14ymedio, Havana, 19 February 2019 — The Habana Libre Hotel, an emblem of the Cuban capital and the entire Island, has been converted, lately, into a symbol of the times that are coming. Little by little, the sign with the name of the celebrated lodging place has been losing letters, a deterioration that has not escaped the popular humor, intent on reading a code in the phrase that is left: “”bana Libre,” “na Libre,” “a Libre” have been some of the final variations suffered by the icononic blue lettering.

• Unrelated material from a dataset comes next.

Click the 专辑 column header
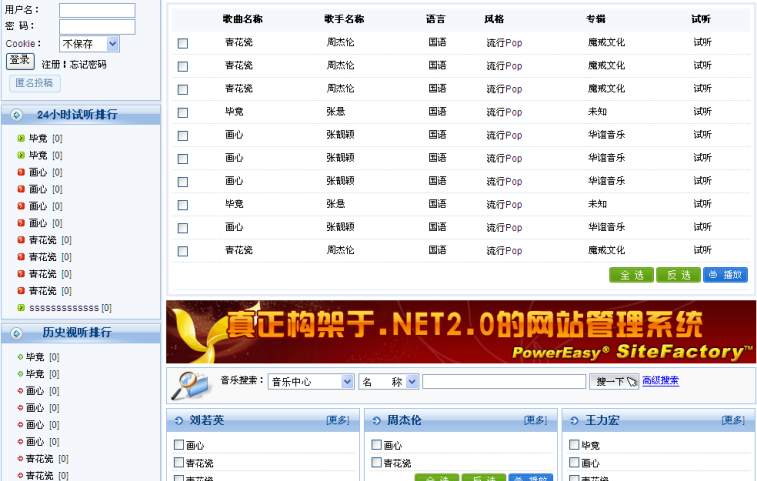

“Now we just need the “a” to drop off so that Cuba can be libre (free) again,” joked a passer-by who stood for several minutes looking up, waiting to witness the moment when “freedom comes,” at least on the roof of the hotel that was managed by the American company Hilton before the Revolution and from where Fidel Castro ruled the country during the first months of 1959, and later, in 1960, the hotel was seized and nationalized.
In 2018, the hotel celebrated six decades. With 27 stories and an initial investment of 28 million dollars, the building has gone through moments of light and shadow, years of glamor and others of frank deterioration. But few Havanans remember an image like the current one, with its sign falling apart.
The allegory seems appropriate a few days before the constitutional referendum that has filled society with questions and officialdom with fears. The 500th anniversary of the city’s founding will be celebrated in 2019, and that has also contributed to the interpretation of that progressive spelling as a sign of the changes that Cubans are asking for.
Whether it is laziness or the result of some strong winds, the Habana Libre has once again starred in the photos and selfies of those who expect the uncomfortable letter “a” to fall, leaving only the word “free” on top of one of the most famous buildings in the Cuban capital.